FromThere are no studies of STELARATM in pregnant women. STELARATM should be used during pregnancy only if the potential benefit justifies the potential risk to the fetus. No teratogenic effects were observed in the developmental and reproductive toxicology studies performed in cynomolgus monkeys at doses up to 45 mg/kg ustekinumab, which is 45 times (based on mg/kg) the highest intended clinical dose in psoriasis patients (approximately 1 mg/kg based on administration of a 90 mg dose to a 90 kg psoriasis patient).
Ustekinumab was tested in two embryo-fetal development toxicity studies. Pregnant cynomolgus monkeys were administered ustekinumab at doses up to 45 mg/kg during the period of organogenesis either twice weekly via subcutaneous injections or weekly by intravenous injections. No significant adverse developmental effects were noted in either study.
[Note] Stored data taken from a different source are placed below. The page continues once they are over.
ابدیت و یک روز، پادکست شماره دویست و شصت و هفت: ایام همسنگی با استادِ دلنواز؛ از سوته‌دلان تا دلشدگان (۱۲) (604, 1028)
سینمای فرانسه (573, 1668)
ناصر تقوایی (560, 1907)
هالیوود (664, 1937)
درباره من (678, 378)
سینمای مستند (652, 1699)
In an embryo-fetal development and pre- and post-natal development toxicity study, three groups of 20 pregnant cynomolgus monkeys were administered subcutaneous doses of 0, 22.5, or 45 mg/kg ustekinumab twice weekly from the beginning of organogenesis in cynomolgus monkeys to Day 33 after delivery. There were no treatment-related effects on mortality, clinical signs, body weight, food consumption, hematology, or serum biochemistry in dams. Fetal losses occurred in six control monkeys, six 22.5 mg/kg-treated monkeys, and five 45 mg/kg-treated monkeys. Neonatal deaths occurred in one 22.5 mg/kg-treated monkey and in one 45 mg/kg-treated monkey. No ustekinumab related abnormalities were observed in the neonates from birth through six months of age in clinical signs, body weight, hematology, or serum biochemistry. There were no treatment-related effects on functional development until weaning, functional development after weaning, morphological development, immunological development, and gross and histopathological examinations of offsprings by the age of 6 months.